__What to do__. Give all of the data again exactly as written, omitting every image.

---

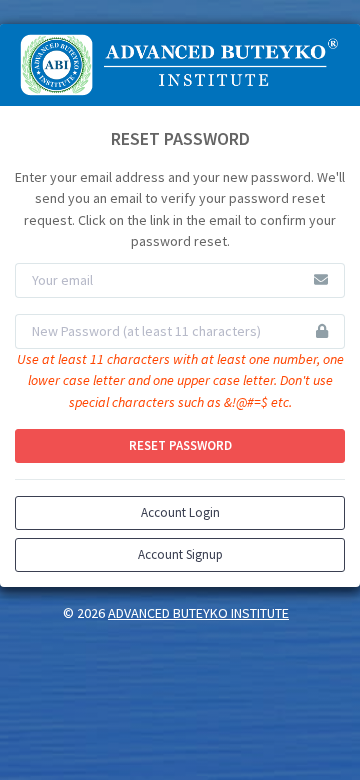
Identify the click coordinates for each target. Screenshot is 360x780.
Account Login (180, 512)
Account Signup (180, 554)
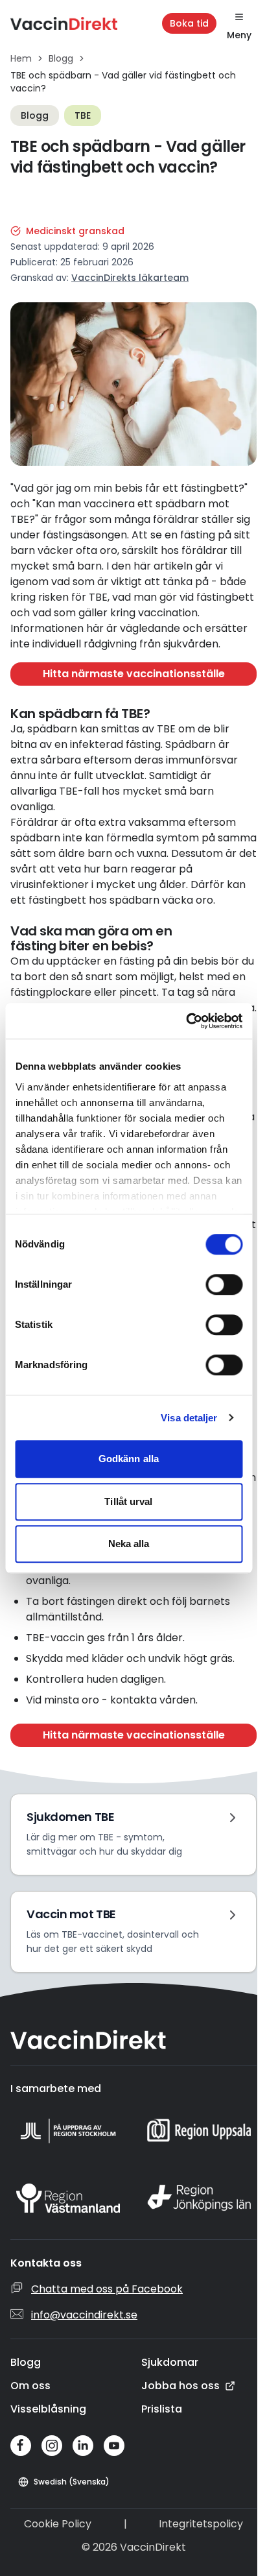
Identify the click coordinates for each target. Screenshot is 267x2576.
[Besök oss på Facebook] (20, 2445)
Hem (21, 58)
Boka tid (189, 23)
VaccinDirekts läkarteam (130, 277)
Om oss (30, 2385)
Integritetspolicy (201, 2523)
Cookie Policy (57, 2523)
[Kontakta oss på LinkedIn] (83, 2445)
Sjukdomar (169, 2362)
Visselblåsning (48, 2408)
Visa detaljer (189, 1417)
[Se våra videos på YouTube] (114, 2445)
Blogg (61, 58)
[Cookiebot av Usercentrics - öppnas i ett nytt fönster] (185, 1021)
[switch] (223, 1284)
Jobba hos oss (180, 2385)
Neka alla (129, 1543)
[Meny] (239, 17)
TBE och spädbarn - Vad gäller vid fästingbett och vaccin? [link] (123, 82)
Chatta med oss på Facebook (107, 2288)
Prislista (161, 2408)
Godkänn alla (129, 1458)
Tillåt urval (128, 1501)
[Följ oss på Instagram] (51, 2445)
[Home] (63, 23)
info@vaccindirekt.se (84, 2314)
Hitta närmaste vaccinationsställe (134, 673)
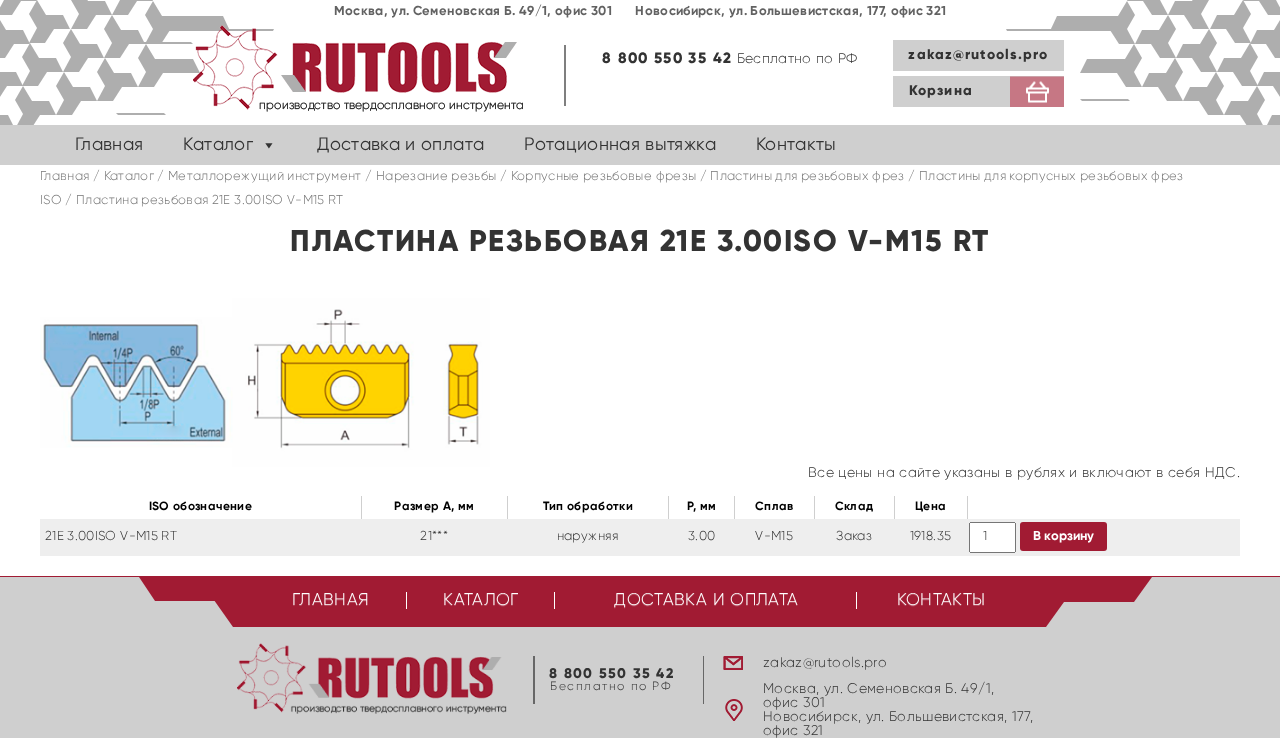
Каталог (217, 145)
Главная (109, 145)
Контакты (796, 145)
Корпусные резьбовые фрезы (604, 176)
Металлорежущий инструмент (265, 176)
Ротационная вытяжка (620, 145)
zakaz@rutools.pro (978, 55)
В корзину (1063, 536)
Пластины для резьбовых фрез (807, 176)
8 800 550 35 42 (667, 58)
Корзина (941, 91)
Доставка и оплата (400, 145)
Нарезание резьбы (436, 176)
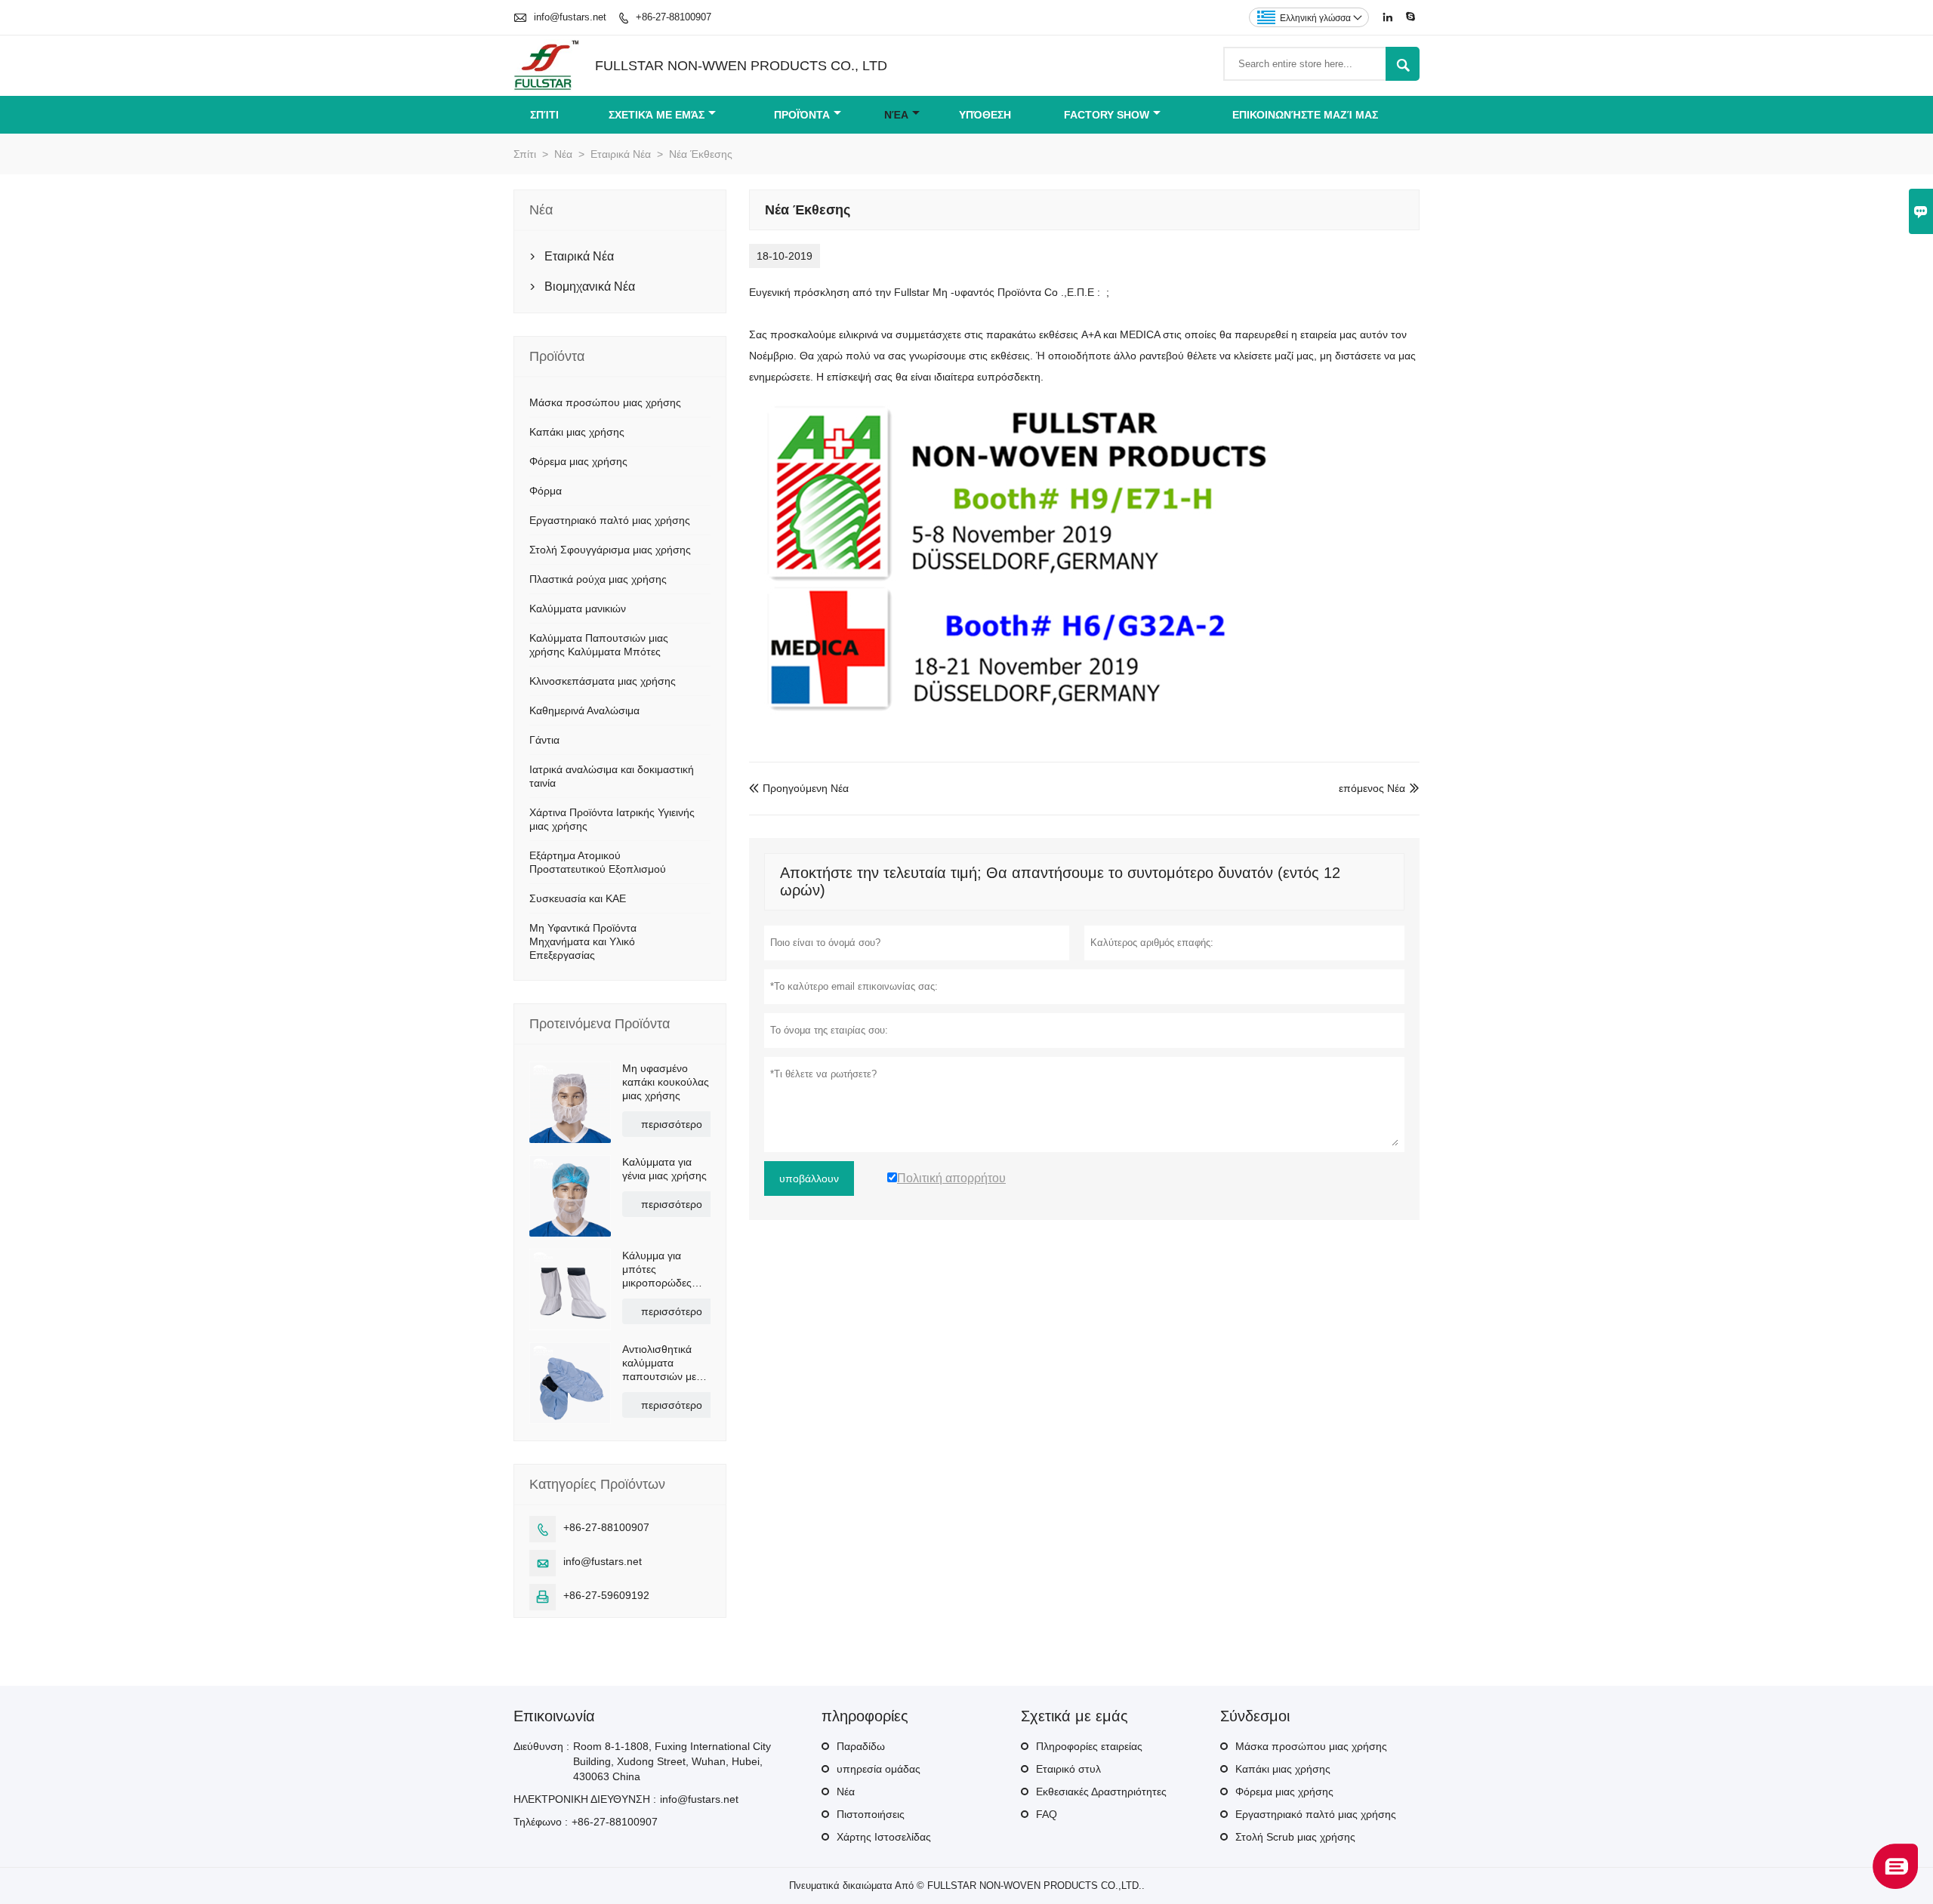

---

__Answer space__.
Identify the click coordinates for each target. Screenshot is 360x780.
Account Login (180, 512)
Account Signup (180, 554)
Identify the click coordinates for each target. Screenshot is 267x2576.
[Besök oss på Facebook] (20, 2445)
Hem (21, 58)
Boka tid (189, 23)
VaccinDirekts läkarteam (130, 277)
Om oss (30, 2385)
Integritetspolicy (201, 2523)
Cookie Policy (57, 2523)
[Kontakta oss på LinkedIn] (83, 2445)
Sjukdomar (169, 2362)
Visselblåsning (48, 2408)
Visa detaljer (189, 1417)
[Se våra videos på YouTube] (114, 2445)
Blogg (61, 58)
[Cookiebot av Usercentrics - öppnas i ett nytt fönster] (185, 1021)
[switch] (223, 1284)
Jobba hos oss (180, 2385)
Neka alla (129, 1543)
[Meny] (239, 17)
TBE och spädbarn - Vad gäller vid fästingbett och vaccin? [link] (123, 82)
Chatta med oss på Facebook (107, 2288)
Prislista (161, 2408)
Godkänn alla (129, 1458)
Tillåt urval (128, 1501)
[Följ oss på Instagram] (51, 2445)
[Home] (63, 23)
info@vaccindirekt.se (84, 2314)
Hitta närmaste vaccinationsställe (134, 673)
Каталог (217, 145)
Главная (109, 145)
Контакты (796, 145)
Корпусные резьбовые фрезы (604, 176)
Металлорежущий инструмент (265, 176)
Ротационная вытяжка (620, 145)
zakaz@rutools.pro (978, 55)
В корзину (1063, 536)
Пластины для резьбовых фрез (807, 176)
8 800 550 35 42 (667, 58)
Корзина (941, 91)
Доставка и оплата (400, 145)
Нарезание резьбы (436, 176)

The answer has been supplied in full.